Medizinische Versorgung
Alle neuankommenden Asylsuchenden in Hessen werden in der Medizinischen Untersuchungs- und Versorgungspassage (MUVP) medizinisch erstuntersucht und versorgt (unter anderem auf Anzeichen von Infektionserkrankungen und andere akut behandlungsbedürftige Erkrankungen). Ebenfalls findet in der MUVP eine Untersuchung zum Ausschluss einer (Lungen)Tuberkulose statt.
Darüber hinaus werden Asylsuchende anhand von Beratungsgesprächen, im Beisein von Sprachmittlern*innen sowie Ärzten*innen, über die vom Robert Koch-Institut (STIKO) empfohlenen Impfungen aufgeklärt. Während seit März 2020 ein Nachweis der Immunität gegen Masern-Viren (z.B. durch durchgeführte und dokumentierte Impfung oder Nachweises von Antikörpern im Blut) für Asylsuchende, die in einer Gemeinschaftseinrichtung leben, verpflichtend ist, existiert keine weitere Impfpflicht. Wer nach den Beratungsgesprächen weitere Impfungen wünscht, wird geimpft.

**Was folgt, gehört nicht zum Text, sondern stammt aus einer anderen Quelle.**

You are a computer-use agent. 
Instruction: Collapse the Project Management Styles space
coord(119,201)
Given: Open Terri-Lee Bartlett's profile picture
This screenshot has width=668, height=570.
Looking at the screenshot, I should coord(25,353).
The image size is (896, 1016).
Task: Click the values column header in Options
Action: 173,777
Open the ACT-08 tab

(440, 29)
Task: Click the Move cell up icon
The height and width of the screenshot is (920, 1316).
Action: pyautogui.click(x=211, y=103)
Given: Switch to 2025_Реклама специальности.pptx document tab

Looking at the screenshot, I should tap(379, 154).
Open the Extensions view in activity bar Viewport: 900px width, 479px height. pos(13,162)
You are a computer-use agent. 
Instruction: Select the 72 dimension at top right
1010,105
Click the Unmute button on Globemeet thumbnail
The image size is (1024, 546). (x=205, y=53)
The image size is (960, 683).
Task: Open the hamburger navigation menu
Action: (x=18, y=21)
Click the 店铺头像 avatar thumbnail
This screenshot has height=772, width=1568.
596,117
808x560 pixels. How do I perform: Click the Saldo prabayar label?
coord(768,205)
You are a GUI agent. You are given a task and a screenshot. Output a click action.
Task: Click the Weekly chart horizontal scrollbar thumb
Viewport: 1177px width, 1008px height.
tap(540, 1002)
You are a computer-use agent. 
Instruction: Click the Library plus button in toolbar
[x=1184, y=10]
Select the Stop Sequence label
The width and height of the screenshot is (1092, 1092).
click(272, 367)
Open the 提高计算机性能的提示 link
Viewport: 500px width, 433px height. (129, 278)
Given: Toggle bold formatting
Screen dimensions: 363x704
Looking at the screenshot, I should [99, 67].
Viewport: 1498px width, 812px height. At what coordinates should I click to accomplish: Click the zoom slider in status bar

Im Rahmen der Erstuntersuchung identifiziert in der Regel das medizinische Personal besonders schutzbedürftige Personen und stellt in Zusammenarbeit mit den entsprechenden Dezernaten im RP Gießen eine bedarfsgerechte Unterstützung sicher und trifft Festlegungen zur Unterbringung für Schutzbedürftige, sodass den individuellen Bedürfnissen Rechnung getragen wird und eine adäquate Unterbringung gewährleistet ist. Darüber hinaus kann die Vulnerabilität jederzeit während der Unterbringung in der Erstaufnahmeeinrichtung festgestellt und entsprechende Maßnahmen eingeleitet werden.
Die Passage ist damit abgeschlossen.